0

I was trying to create an let grammar my idea was somthing like this

start : let
let : "let" ID ("=" let)? in let | atom
atom : ANYTHING | "(" let ")"
ID : /[a-z]+/

The idea is to parse expressions like this let A = B in C or let A in B or both mixed let f = let x in x + 1 in f(1). I also want to support parenthesis to disambiguate like let A = (let b in b + 1) in A(1) + 1

I'm using lark, whith LALR parser, but I was struggling with the grammar, and can't define an unambiguous grammar for this

I tried


from lark import Lark, Transformer as LarkTransformer


grammar = """
    start : expr
    expr : LET ID (EQUAL exprcont)?

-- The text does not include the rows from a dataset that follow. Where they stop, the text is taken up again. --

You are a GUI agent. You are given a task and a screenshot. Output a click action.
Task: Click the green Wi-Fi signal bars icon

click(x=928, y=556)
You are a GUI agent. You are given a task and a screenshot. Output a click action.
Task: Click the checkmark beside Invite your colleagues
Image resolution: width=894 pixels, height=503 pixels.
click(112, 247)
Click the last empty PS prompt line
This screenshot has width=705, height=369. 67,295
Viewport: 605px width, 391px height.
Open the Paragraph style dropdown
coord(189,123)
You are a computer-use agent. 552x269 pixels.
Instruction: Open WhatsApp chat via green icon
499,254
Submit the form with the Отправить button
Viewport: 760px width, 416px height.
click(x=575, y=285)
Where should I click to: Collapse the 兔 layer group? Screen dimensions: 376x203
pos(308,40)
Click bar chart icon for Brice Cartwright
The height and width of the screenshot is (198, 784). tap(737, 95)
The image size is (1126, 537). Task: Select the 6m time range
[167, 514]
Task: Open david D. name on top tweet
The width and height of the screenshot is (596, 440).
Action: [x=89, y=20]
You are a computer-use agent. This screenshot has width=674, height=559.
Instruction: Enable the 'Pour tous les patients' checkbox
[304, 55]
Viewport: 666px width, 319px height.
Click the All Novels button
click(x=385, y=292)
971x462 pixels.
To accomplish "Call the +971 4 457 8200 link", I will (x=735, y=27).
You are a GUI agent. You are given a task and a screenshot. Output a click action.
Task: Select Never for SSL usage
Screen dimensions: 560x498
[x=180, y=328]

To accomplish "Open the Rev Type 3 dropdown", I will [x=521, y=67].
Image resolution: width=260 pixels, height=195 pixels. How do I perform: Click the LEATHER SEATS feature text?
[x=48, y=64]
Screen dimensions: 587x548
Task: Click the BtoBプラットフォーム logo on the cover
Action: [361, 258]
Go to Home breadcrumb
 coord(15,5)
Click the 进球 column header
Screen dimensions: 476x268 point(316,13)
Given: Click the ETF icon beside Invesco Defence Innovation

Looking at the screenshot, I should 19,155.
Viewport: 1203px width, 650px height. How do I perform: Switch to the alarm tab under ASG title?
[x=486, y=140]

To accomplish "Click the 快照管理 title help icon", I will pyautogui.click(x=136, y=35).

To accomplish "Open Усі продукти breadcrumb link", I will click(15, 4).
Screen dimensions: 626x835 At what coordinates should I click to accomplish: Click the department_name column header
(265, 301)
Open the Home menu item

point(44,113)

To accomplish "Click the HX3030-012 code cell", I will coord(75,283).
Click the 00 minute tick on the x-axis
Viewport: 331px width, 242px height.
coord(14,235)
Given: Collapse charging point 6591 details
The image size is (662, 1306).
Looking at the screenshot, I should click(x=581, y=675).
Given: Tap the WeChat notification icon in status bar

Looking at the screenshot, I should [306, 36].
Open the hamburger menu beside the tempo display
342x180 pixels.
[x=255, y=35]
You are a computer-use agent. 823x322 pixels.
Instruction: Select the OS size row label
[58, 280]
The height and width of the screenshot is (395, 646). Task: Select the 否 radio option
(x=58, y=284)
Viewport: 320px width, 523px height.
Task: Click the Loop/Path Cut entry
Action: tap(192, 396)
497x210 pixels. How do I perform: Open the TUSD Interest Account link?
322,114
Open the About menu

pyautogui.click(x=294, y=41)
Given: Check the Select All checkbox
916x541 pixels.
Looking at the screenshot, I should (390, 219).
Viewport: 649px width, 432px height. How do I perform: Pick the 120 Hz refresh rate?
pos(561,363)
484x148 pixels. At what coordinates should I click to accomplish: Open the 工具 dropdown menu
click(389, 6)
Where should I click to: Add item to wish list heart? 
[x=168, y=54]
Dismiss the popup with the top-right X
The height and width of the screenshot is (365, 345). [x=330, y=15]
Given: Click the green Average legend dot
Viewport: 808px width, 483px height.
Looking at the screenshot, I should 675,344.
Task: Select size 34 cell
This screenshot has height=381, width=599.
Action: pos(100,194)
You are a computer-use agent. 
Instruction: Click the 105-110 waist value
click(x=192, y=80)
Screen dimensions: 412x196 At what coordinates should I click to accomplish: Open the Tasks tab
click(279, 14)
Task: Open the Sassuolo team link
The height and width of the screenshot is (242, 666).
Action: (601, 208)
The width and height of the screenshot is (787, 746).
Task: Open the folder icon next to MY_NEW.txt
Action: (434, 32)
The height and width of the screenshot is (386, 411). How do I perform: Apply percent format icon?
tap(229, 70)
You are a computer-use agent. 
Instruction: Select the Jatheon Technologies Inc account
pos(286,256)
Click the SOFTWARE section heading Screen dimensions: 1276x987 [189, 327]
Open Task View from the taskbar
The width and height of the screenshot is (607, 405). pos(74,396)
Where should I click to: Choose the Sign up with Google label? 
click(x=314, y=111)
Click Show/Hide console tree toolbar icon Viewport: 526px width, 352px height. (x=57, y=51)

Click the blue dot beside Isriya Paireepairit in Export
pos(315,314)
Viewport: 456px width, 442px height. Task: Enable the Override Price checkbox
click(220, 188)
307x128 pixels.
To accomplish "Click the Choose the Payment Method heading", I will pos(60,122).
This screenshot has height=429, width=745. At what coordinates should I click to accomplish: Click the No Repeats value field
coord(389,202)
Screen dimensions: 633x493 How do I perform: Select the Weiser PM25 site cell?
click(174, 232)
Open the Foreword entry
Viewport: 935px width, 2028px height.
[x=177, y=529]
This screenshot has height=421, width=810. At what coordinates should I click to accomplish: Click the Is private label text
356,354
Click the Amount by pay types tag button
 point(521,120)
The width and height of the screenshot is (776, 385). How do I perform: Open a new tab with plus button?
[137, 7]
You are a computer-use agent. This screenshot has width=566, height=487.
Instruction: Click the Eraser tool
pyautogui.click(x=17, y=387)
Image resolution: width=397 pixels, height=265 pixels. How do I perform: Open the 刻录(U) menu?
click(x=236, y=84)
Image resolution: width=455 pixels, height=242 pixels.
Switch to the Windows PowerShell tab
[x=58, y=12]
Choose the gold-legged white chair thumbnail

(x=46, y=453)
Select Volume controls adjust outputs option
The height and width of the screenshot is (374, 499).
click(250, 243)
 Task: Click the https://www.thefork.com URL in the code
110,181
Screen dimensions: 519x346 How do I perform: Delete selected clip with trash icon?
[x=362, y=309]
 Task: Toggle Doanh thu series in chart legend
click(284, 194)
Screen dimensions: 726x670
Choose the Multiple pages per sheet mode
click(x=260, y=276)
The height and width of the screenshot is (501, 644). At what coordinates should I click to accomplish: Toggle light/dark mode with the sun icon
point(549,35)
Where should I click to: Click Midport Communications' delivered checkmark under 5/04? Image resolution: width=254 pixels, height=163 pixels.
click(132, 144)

IN exprcont | exprcont
    exprcont : ANYTHING | LPAR expr RPAR | expr
    ANYTHING.0 : /.+/
    LET : "let"
    IN : "in"
    ID : /[a-z_][a-z0-9_]*/
    EQUAL : "="
    LPAR.10 : "("
    RPAR.10 : ")"

    %import common.WS
    %ignore WS
"""

let_parser = Lark(grammar, parser="lalr")

print(let_parser.parse("let a = 1 in let b = 2 in a + b").pretty())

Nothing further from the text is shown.